Kumar S, Haq I, Yadav A, Prakash J, Raj A (2016) Immobilization and Biochemical Properties of Purified Xylanase from Bacillus amyloliquefaciens SK-3 and Its Application in Kraft Pulp Biobleaching. J Clin Microbiol Biochem Technol 2(1): 026-034. DOI: 10.17352/jcmbt.000012

In the present study, we studied the production and immobilization xylanase from Bacillus amyloliquefaciens strain SK-3. Isolate produced highest xylanase activity (56.2±1.6 IU/mol) at pH=8 and 40°C after 48 h incubation in presence of 1% wheat bran. Immobilization studies of purified xylanase showed that 3.0% sodium alginate and 0.2 M calcium chloride was found to be optimum. Characterization of immobilized beads by SEM and FTIR showed significant changes on the surface morphology and structure. The immobilization increases the time reaction for xylan degradation from 15-30 min and pH activity 8.0 to 9.0 whereas temperature 60-70°C with reference to free enzyme. After immobilization, thermostability of enzyme increased and retained more than 70% of its original activity after 5 h at 50°C as compared with free enzyme which showed only 20% of residual activity. Also, immobilized enzyme showed better storage stability and reusability. Overall performance of immobilized enzyme has attractive biochemical properties that make it a potential promising candidate for application in the kraft pulp pretreatment.

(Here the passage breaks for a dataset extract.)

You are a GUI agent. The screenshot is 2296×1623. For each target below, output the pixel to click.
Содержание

SEM: Scanning Electron Microscopy; FTIR: Fourier Transform Infrared


Xylanase are widely used in industrial applications due to their ease production, substrate specificity and degradation of xylan in plant cell wall. Xylan is the second most polysaccharides after cellulose in nature consisting β-1-4-linked D-xylose backbone and branches of arabinose, glucuronic acid, mannose, or acetyl residues [1,2]. In recent year the increase in the global demand of xylanase production for various industrial processes such as in animal feed, food processing, textiles, pharmacy, and pulp and paper industry [3]. Xylanases required high temperature and pH for application in pulp and paper industry for bleaching application, where they reduce toxic wastes and make environmentally friendly [4,5]. Xylanases are produced by different microorganisms including bacteria, fungi, and actinomycetes [6-8].

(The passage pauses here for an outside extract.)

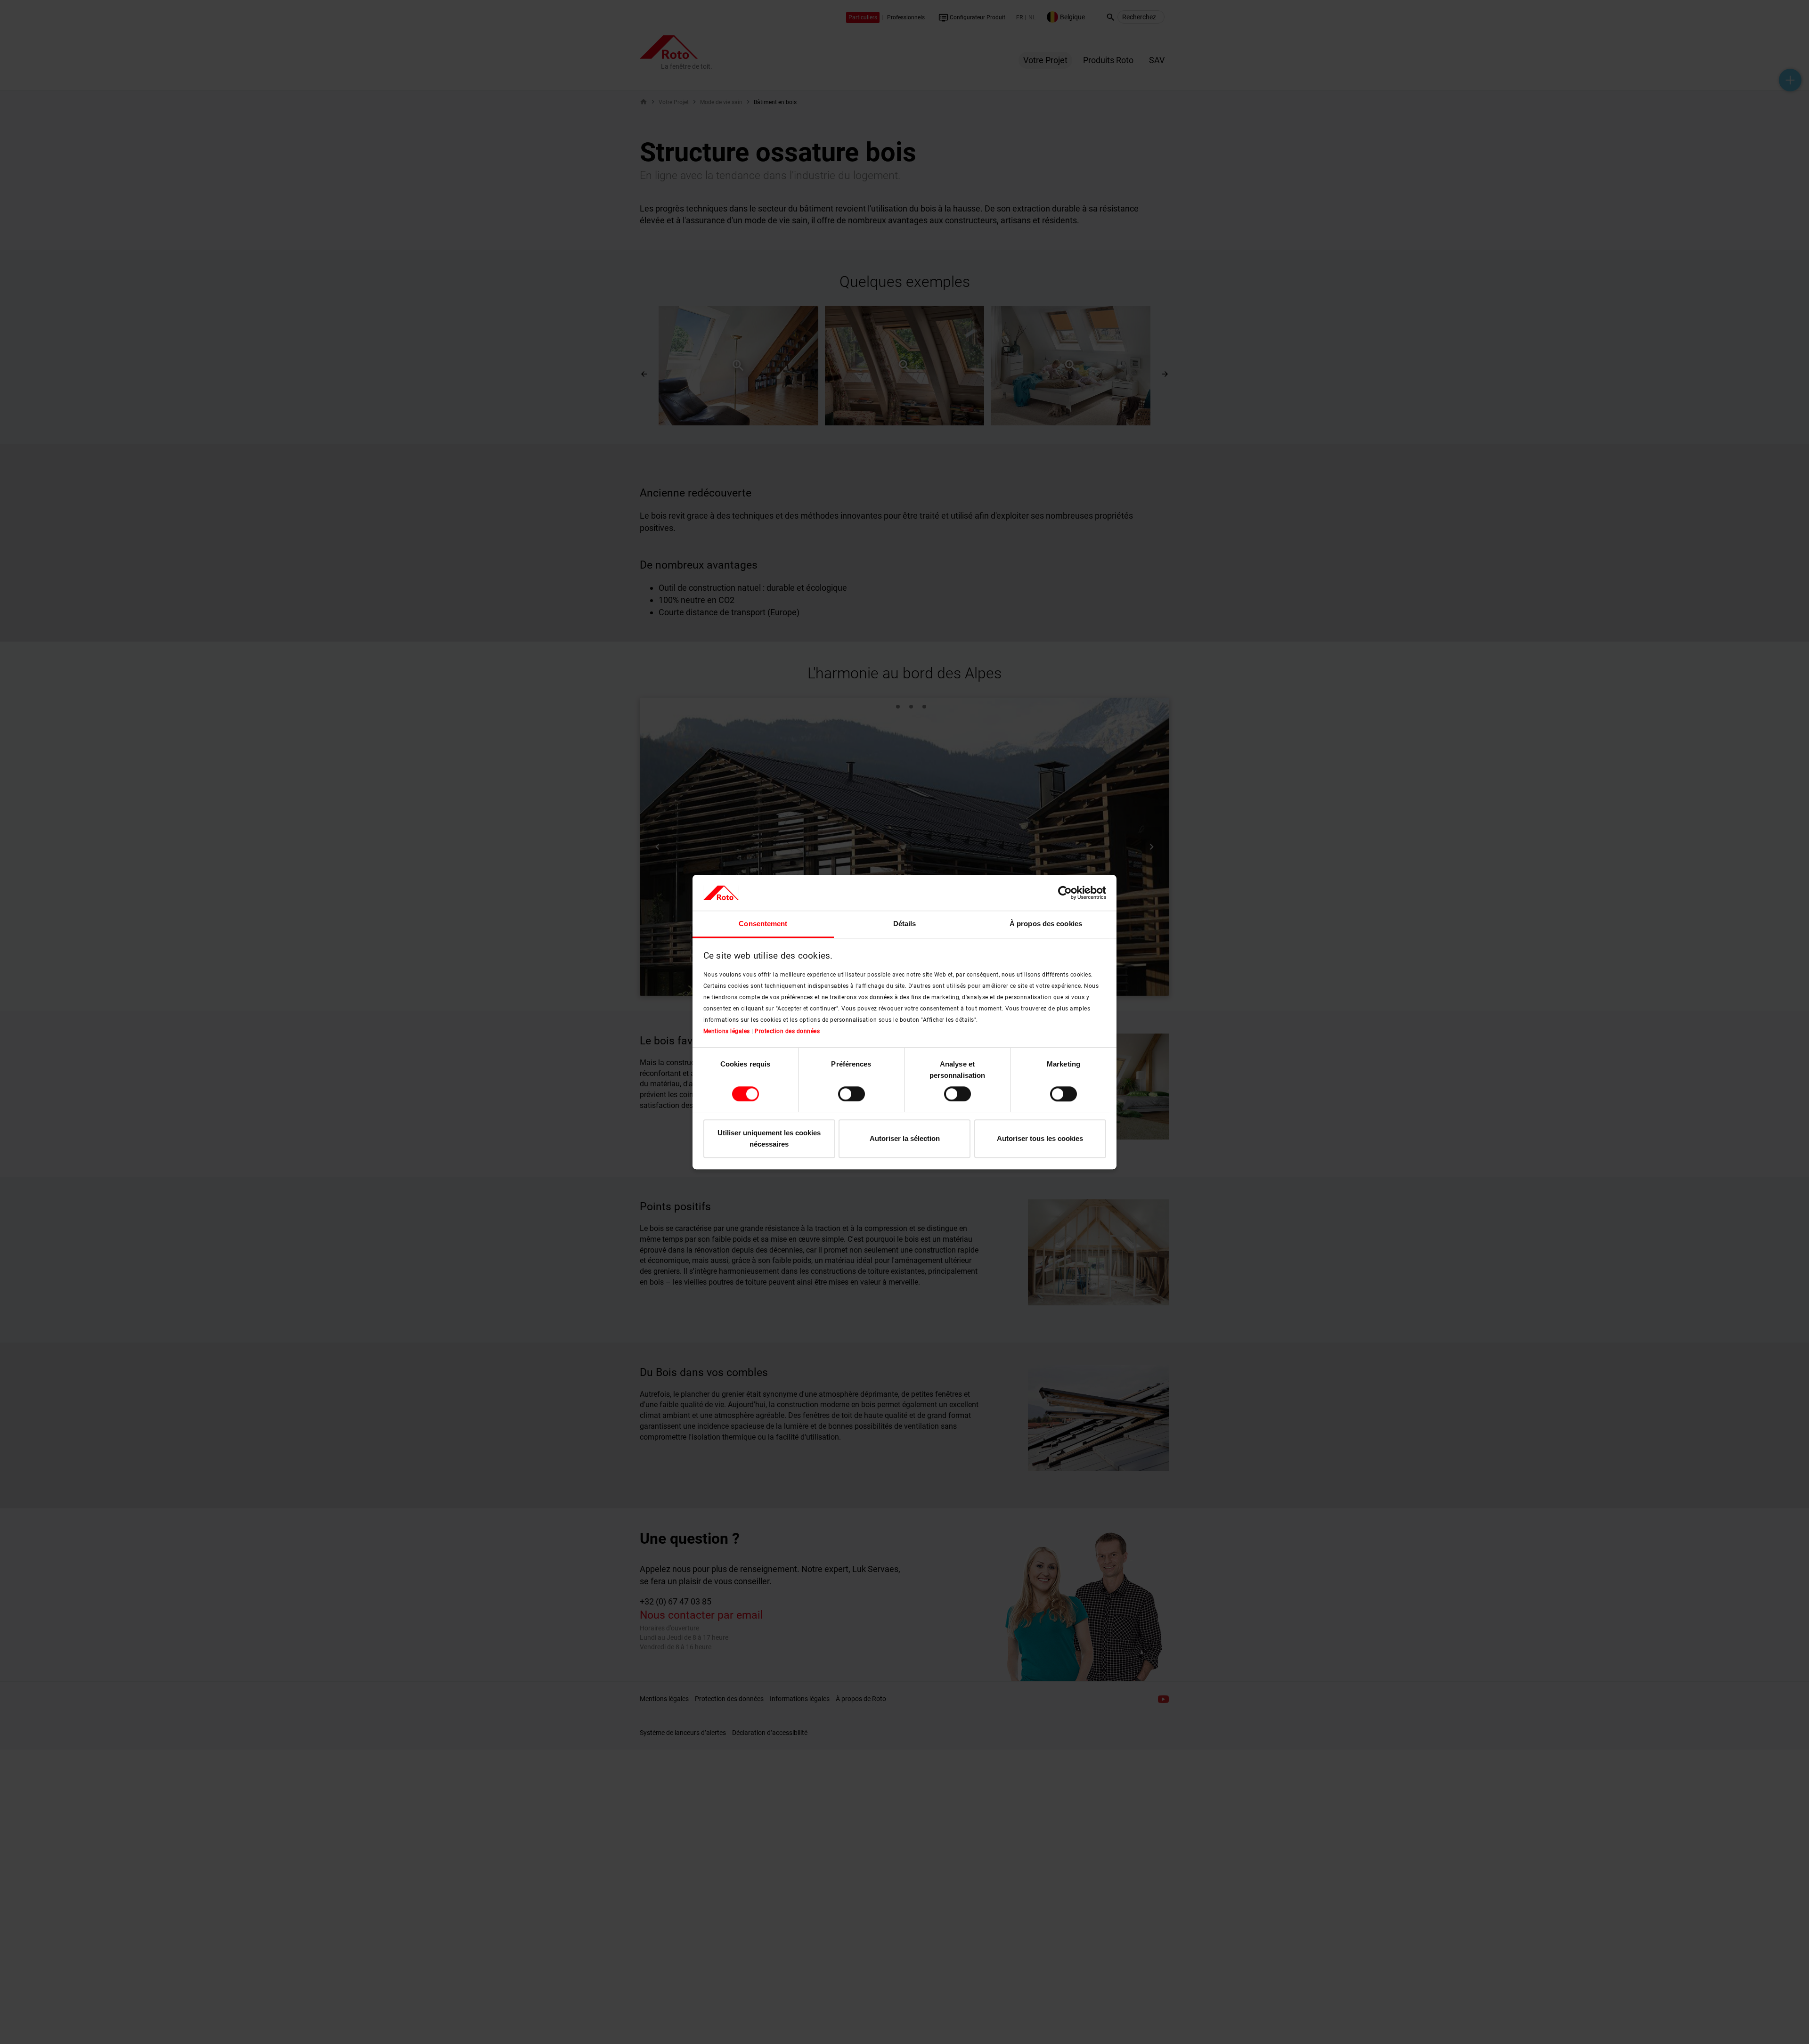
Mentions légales (726, 1031)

Application of xylanase avoids the use of chemicals that are expansive and causes pollution [3]. However, with several benefits, the use of enzyme with various processes is often limited by losing enzyme activity because of insufficient stability at various temperatures, unsatisfactory operational and storage stability, and high sensitivity to the environmental conditions [9,10].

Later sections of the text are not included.